What is needed is an exact copy of the lines in the entries below from the one holding "Task: Open the 菁纯精华油 search link" through the one holding "You are a computer-use", pictures excluded.
------------------------
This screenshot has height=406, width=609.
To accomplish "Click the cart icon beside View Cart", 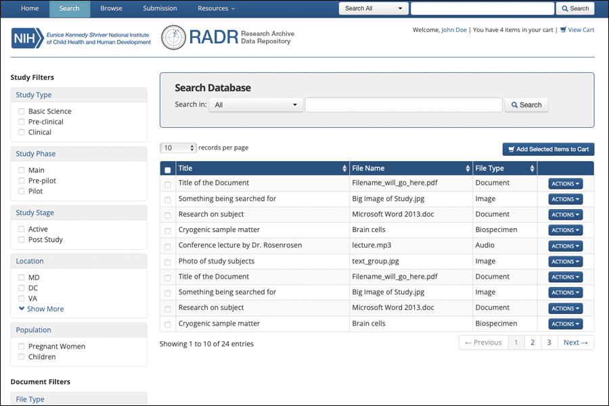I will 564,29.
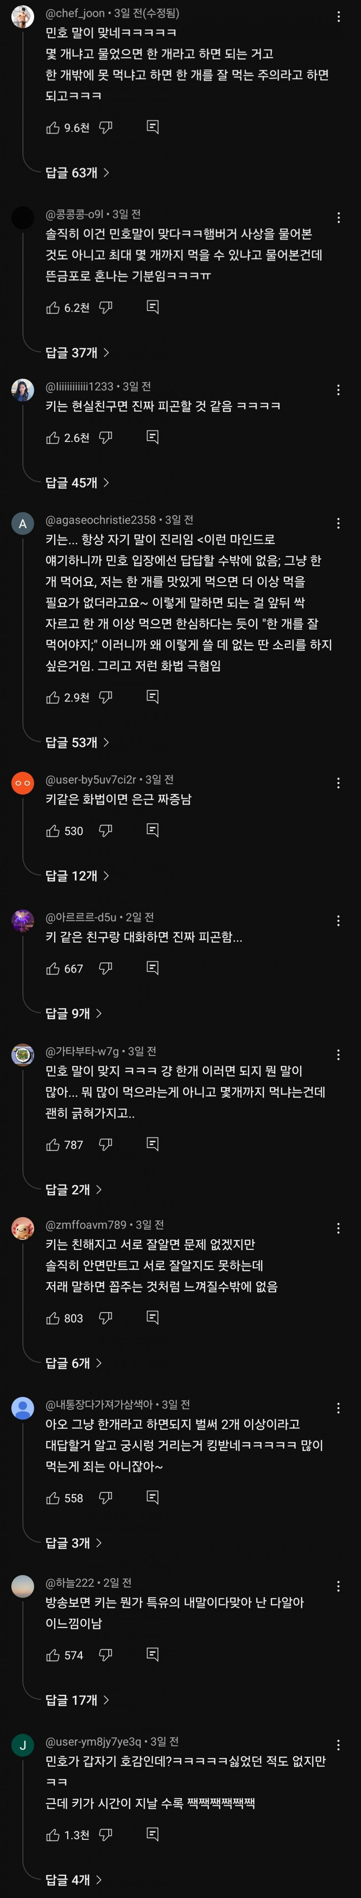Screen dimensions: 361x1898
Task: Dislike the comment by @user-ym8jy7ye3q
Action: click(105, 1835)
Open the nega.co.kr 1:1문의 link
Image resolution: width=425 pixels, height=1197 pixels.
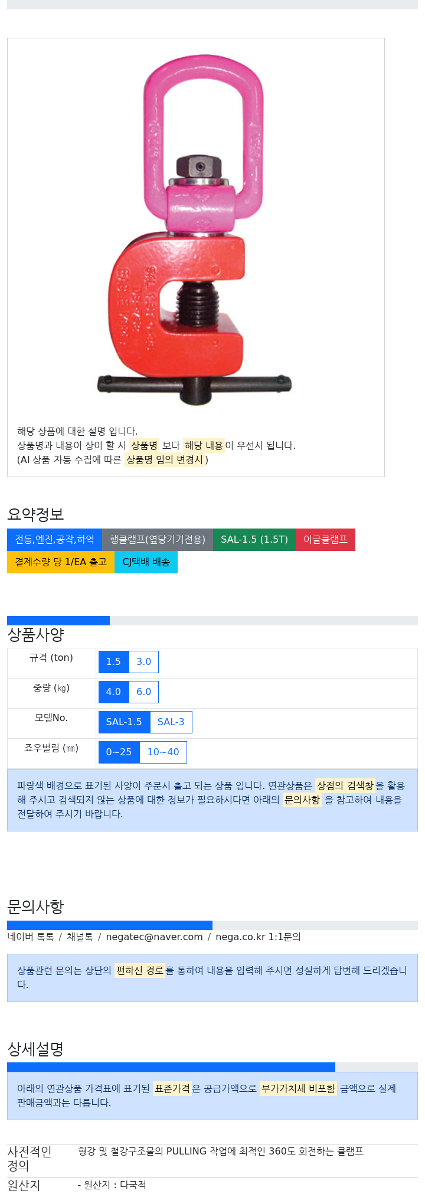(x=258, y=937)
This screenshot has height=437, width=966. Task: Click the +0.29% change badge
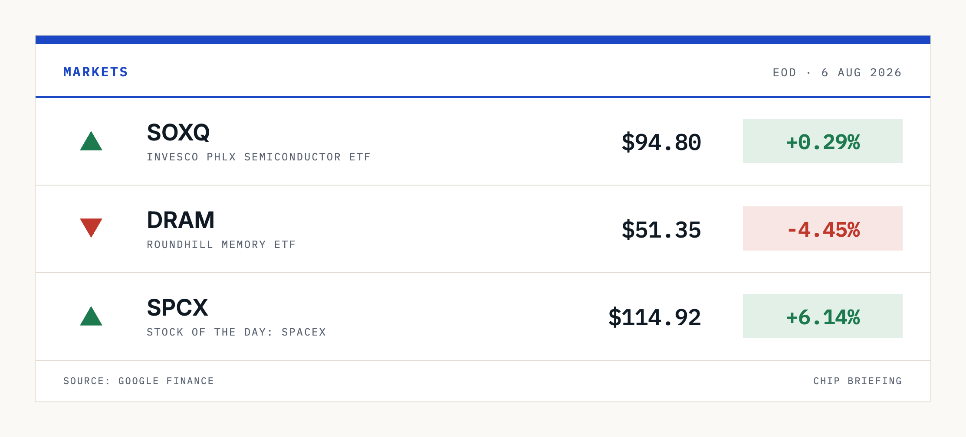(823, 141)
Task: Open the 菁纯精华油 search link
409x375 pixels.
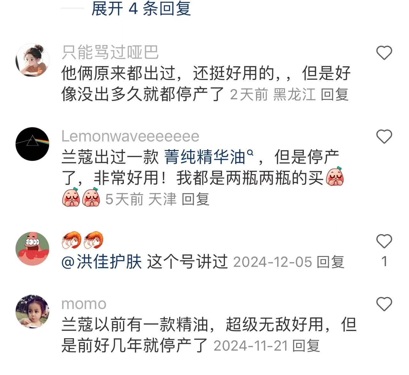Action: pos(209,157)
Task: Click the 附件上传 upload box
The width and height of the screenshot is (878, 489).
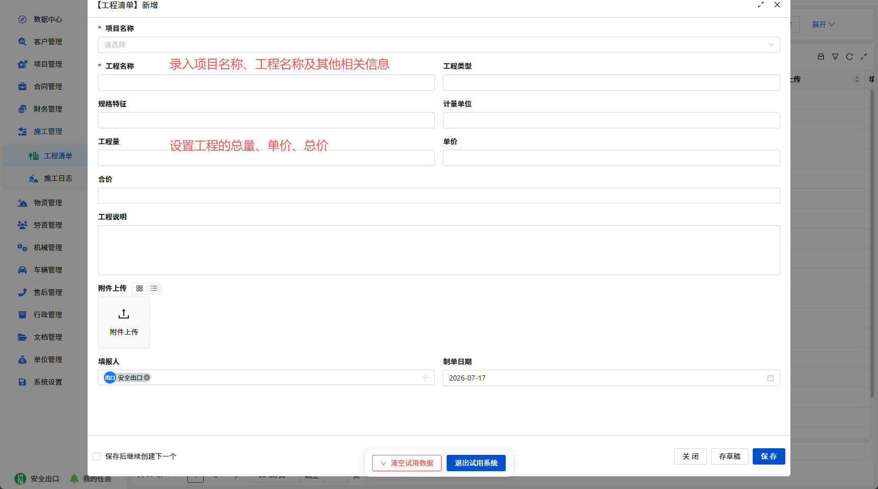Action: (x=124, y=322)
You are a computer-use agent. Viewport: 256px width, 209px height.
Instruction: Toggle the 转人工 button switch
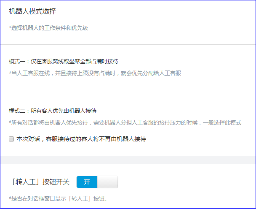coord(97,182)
------------------------
__ANSWER BOX__:
Task: Open the 菁纯精华油 search link
409x375 pixels.
Action: pos(209,157)
Task: Click the 附件上传 upload box
The width and height of the screenshot is (878, 489).
Action: (x=124, y=322)
You are a computer-use agent. Viewport: 256px width, 209px height.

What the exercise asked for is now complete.